Especially notable is the Weavers’ involvement as Identity Christians, who believe a racialized biblical lineage of human history whereby White people are derived from God and Jewish people are literally descendents of Satan. For ICs, Blacks are subhuman, almost golem-like in their monolithic-ness and ability to be the muscle for Jewish folk. These are standard beliefs.
Weaver, too, attracted attention because he got his fool self involved with weapons: a federal agent, working undercover, offered to pay Weaver cash to saw off some shotguns, and Weaver agreed. That was his crime. It’s pretty straightforward. However, to this day, you will hear hew and cry from his defenders who believe that it was the government’s fault for setting up entrapment. Lots of mental gymnastics there.
Either way, Weaver understood that the government meant to prosecute him fully if he did not turn evidence against the white power types that he’d befriended. He put his cabin up as bond to secure his temporary release; and then he did not show up for his court date. He holed himself up with his family and a family friend, Kevin Harris, as the federal government closed in on his location. Before all was finished, Harris would be critically wounded, and Weaver would lose his wife and son to gunfire.

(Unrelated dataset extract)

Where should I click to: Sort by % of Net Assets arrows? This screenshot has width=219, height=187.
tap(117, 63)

I cannot defend the manner in which the FBI communicated to the press, why they decided that bringing in another white-power-friendly former Green Beret would be a good idea, or how they determined the rules of engagement with the Weavers. I’m not here to be an apologist, if for no other reason than—again, possibly due to differences in media coverage—Waco stood out far more clearly than Ruby Ridge. Those details are more known. I do know that the PBS retrospective on the siege was incredibly sympathetic toward the Weavers, taking their viewpoint during much of the retelling. PBS should in my opinion be ashamed of how they portrayed the confrontation.

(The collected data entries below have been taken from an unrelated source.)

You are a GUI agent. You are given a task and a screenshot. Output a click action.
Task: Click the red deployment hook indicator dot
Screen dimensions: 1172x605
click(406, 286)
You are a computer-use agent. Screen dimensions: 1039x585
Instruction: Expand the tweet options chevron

What I can say now, looking back, is that it’s undeniable that for those with sympathies running toward neo-Nazis, Identity Christianity, and other groups of that ilk; for apocalyptic, living-off-the-grid types, this was the story that would ring true if one were to evoke it as an example (in their eyes) of governmental overreach. (Indeed, Timothy McVeigh cited Ruby Ridge as one of the reasons he detonated the Alfred P. Murrah Building in Oklahoma City in 1995.)
These would be the folks Trump means still to recruit. He’s already snagged the QAnon types, the ones who would be most akin to the Branch Davidians in terms of their devotion to the figure of their cult leader. They already have the paranoid worldview built in. They already believe that their fate is etched in stone, fully inevitable; and that Providence is on their side. Trump does not need to court those folks anymore.
But he still has inroads to make in the white power groups. That’s where his heart is, after all. He gets his lineage true: just look at Frederick Christ Trump and his proximity to the KKK. Trump learned early on his dearest values, at his father’s knee. And he’s looking to expand his electoral footprint, even if that means activating people who had been ostracized from American society to bring more civility to our civilization. If it means raising up the brutes and the bashers, the street toughs who mirror the Brownshirts of the Nazi era, that’s what it appears Trump is set to do.
He wants the untouchability of a cult leader, yes, someone whose power derives from abject, automatic deference. He wants to be the top White supremacist and to have those who believe in a white utopia bend the knee and pledge allegiance to him. That, we see now, is his dream, and he’ll use the most sordid episodes in recent history to catapult him there.
Trump almost certainly would have held his rally on that desolate mountainside in the Idahoan wilderness if 10,000 people could have logistically made the pilgrimage. He went to Waco instead.